Apologies if Im not always using the correct terminology

Ideally they stop doing this with immediate effect!

But overall, what you are trying to achieve is all baked in, it’s just the problem is:

There is nothing in the ISM radio band that can ensure transmissions are received - it’s shared, anything could happen including large vehicles blocking line of sight. The metric TTI recommend is that you are able to cope with 10% packet loss. In a “normal” radio environment, what ever that is, but mostly not in the middle of an urban area or industrial park, then 1-2% is typical.

Hammering the uplink through is very bad for many reasons. Asking for a return receipt is very bad for many reasons.

The best strategy is to include overlapping payloads - so that the one sent for the second hour has a copy of the first hour - which can be made smaller by using a delta - the difference. Or even a moving window of three - current and previous two.

Alternatively you can send a request for missing data - so if your application receives the data for hour 5 but hasn’t had hour 4, very easy for it to detect in advance, it can send a downlink to request a resend of hour 4.

Another alternative is to send the data more than once with an appropriate random gap between uplinks.

Ideally your application can profile the at risk devices and set settings accordingly - this way you can make best use of a single small payloads with replay for the majority and either slight longer payloads for those prone to drop-out.

And as well developed as LMIC is, it isn’t as feature complete as other stacks, none of which I would use the LinkCheck mechanism to ensure complete data - I’d roll my own. But I would use LinkCheck to ensure local connectivity, having super glued the person moving the devices to the floor and the devices to their location. And keep a rolling log of data so if the super glue fails or a friend moves the devices or turns off a gateway - after they have been fired from the company, you can ask the device to replay a range of data. I would NOT rely on any stack to do anything useful or sensible with LinkCheck, I’d issue it at an appropriate interval from my own code and then follow the well formed guidance of TR007 which would suggest increasing the SF by a couple of points, retrying and then after a couple more attempts, trying a rejoin.

All of this is at the paranoid end of LoRaWAN robustness.

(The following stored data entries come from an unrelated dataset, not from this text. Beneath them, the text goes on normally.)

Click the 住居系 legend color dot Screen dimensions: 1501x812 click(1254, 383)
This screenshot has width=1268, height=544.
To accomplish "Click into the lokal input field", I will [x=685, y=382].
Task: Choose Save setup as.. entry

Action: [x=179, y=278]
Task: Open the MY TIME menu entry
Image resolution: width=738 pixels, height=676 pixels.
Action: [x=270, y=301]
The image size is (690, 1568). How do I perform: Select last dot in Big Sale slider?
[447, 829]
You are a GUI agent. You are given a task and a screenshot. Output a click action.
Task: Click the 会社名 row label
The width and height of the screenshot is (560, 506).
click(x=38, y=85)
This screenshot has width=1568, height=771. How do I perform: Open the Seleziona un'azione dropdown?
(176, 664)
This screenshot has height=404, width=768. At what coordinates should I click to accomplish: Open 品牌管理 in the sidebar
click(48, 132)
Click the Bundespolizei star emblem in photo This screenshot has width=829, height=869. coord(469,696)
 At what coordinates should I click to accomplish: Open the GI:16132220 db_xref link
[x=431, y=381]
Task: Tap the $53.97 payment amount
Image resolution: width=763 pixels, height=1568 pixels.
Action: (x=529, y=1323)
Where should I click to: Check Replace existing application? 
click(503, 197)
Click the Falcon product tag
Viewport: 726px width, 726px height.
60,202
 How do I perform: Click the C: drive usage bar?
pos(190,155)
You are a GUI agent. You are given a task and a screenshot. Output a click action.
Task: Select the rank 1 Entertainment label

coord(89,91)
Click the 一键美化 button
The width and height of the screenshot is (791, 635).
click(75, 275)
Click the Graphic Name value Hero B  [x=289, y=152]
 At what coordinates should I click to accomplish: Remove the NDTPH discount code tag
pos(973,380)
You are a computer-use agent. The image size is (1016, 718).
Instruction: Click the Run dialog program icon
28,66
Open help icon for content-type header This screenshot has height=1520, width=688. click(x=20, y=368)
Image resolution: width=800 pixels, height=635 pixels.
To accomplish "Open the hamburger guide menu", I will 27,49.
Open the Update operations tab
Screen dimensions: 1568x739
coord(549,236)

Mostly gateways & devices just get on with their tasks for years. There is a school of thought that says if you HAVE to have every hourly reading, then this is not the correct technology. I’d disagree, I’d have a replay system or overlapping data and remove the saboteurs from the organisation.

As with all these situations, knowing what you are measuring would help enormously so we can comment more specifically.

Hi again,

Sorry for a late reply. The use case is water metering, with a node that sends uplinks hourly with real-time data. Hence, saving data locally on the device would not make so much sense here. Superglue was not the solution I went for either but adjusting the ADR backoff parameters.

X = amount of spreading factor steps away from SF12.
k = the amount of uplinks it takes for a node to unjoin the Network.
k= -LINK_CHECK_INIT + (1+ LINK_CHECK_DEAD)*X + LINK_CHECK_UNJOIN

With default settings, the amount of uplinks it took for the node to unjoin was in the worst case:
64+(1+32)*5+24 = 253h = 10days and 13h

Suggested fix:

LINK_CHECK_INIT = -16
LINK_CHECK_DEAD = 1
LINK_CHECK_UNJOIN = 8

1day - 1day 10h to unjoin depending on the SF the device has at the last Downlink.

Will ofc also inform my friends to have patience and not moving the devices closer to the gateway and then back, but sometime a friend just close a big door or it simply starts to rain.

Sincerely!

What you need is TotalRecall™, the firmware extension of choice. However it’s not been ported to LMIC (not so hard) and needs somewhere to store the data (for LMIC based devices, that could be a mess).

Then you can ask the device to replay the data. But with something with a smallish payload like water metering, you could include the last two readings as well as the current - then you can afford to lose two.

But with metering applications there is a cunning plan: send an incremental value! Ta Dah!